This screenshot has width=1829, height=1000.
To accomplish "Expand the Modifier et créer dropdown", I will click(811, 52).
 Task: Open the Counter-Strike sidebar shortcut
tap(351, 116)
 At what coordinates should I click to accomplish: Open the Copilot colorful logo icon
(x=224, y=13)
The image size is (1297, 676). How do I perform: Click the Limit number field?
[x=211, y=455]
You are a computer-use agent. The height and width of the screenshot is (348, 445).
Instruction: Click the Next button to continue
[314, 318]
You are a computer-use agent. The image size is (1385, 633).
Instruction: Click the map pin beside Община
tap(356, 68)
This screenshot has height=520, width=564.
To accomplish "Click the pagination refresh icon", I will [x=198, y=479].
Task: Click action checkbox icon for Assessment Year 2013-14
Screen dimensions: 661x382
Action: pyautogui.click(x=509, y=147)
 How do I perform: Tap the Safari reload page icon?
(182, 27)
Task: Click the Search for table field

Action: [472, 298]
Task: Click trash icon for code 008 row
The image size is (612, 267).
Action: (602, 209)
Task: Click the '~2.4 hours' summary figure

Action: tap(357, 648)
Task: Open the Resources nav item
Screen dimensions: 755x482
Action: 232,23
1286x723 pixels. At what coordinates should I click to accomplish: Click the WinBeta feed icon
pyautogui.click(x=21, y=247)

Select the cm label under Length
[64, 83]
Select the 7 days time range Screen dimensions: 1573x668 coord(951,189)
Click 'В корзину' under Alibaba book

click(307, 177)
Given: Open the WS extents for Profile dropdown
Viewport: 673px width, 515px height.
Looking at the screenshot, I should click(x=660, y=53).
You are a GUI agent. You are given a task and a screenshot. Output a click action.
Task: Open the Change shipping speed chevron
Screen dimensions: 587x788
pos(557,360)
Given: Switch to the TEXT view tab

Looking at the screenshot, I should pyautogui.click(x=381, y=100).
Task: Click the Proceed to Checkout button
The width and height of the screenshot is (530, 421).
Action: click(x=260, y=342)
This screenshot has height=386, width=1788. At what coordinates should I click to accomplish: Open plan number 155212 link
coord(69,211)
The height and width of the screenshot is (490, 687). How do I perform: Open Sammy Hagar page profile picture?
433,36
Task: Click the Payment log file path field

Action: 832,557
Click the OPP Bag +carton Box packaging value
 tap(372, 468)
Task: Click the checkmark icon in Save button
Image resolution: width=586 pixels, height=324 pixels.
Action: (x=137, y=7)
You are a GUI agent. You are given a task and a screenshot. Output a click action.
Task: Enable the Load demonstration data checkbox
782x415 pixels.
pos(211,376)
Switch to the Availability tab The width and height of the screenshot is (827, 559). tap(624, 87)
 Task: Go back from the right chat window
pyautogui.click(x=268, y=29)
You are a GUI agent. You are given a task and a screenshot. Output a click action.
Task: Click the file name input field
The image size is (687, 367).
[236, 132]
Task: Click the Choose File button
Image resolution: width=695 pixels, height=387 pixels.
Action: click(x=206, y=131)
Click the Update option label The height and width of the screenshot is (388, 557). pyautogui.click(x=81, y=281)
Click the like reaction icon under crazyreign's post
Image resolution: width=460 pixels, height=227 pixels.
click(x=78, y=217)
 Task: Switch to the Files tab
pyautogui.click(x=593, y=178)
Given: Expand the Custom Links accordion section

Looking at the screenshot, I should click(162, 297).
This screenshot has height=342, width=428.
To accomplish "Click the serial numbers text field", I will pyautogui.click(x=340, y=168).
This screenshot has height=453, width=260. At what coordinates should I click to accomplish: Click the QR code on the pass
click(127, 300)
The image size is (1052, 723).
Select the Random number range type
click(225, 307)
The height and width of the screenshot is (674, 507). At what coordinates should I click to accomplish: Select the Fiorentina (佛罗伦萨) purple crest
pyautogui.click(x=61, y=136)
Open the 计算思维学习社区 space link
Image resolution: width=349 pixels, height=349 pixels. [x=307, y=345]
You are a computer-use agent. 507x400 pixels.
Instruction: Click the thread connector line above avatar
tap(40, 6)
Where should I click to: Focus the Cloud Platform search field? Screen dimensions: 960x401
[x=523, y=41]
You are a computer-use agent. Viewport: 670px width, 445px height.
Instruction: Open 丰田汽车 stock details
+++++
From the first line of the data through the line with "Task: Click trash icon for code 008 row", quote each line exactly and add nothing else.

This screenshot has width=1829, height=1000.
To accomplish "Expand the Modifier et créer dropdown", I will click(811, 52).
 Task: Open the Counter-Strike sidebar shortcut
tap(351, 116)
 At what coordinates should I click to accomplish: Open the Copilot colorful logo icon
(x=224, y=13)
The image size is (1297, 676). How do I perform: Click the Limit number field?
[x=211, y=455]
You are a computer-use agent. The height and width of the screenshot is (348, 445).
Instruction: Click the Next button to continue
[314, 318]
You are a computer-use agent. The image size is (1385, 633).
Instruction: Click the map pin beside Община
tap(356, 68)
This screenshot has height=520, width=564.
To accomplish "Click the pagination refresh icon", I will [x=198, y=479].
Task: Click action checkbox icon for Assessment Year 2013-14
Screen dimensions: 661x382
Action: pyautogui.click(x=509, y=147)
 How do I perform: Tap the Safari reload page icon?
(182, 27)
Task: Click the Search for table field

Action: [472, 298]
Task: Click trash icon for code 008 row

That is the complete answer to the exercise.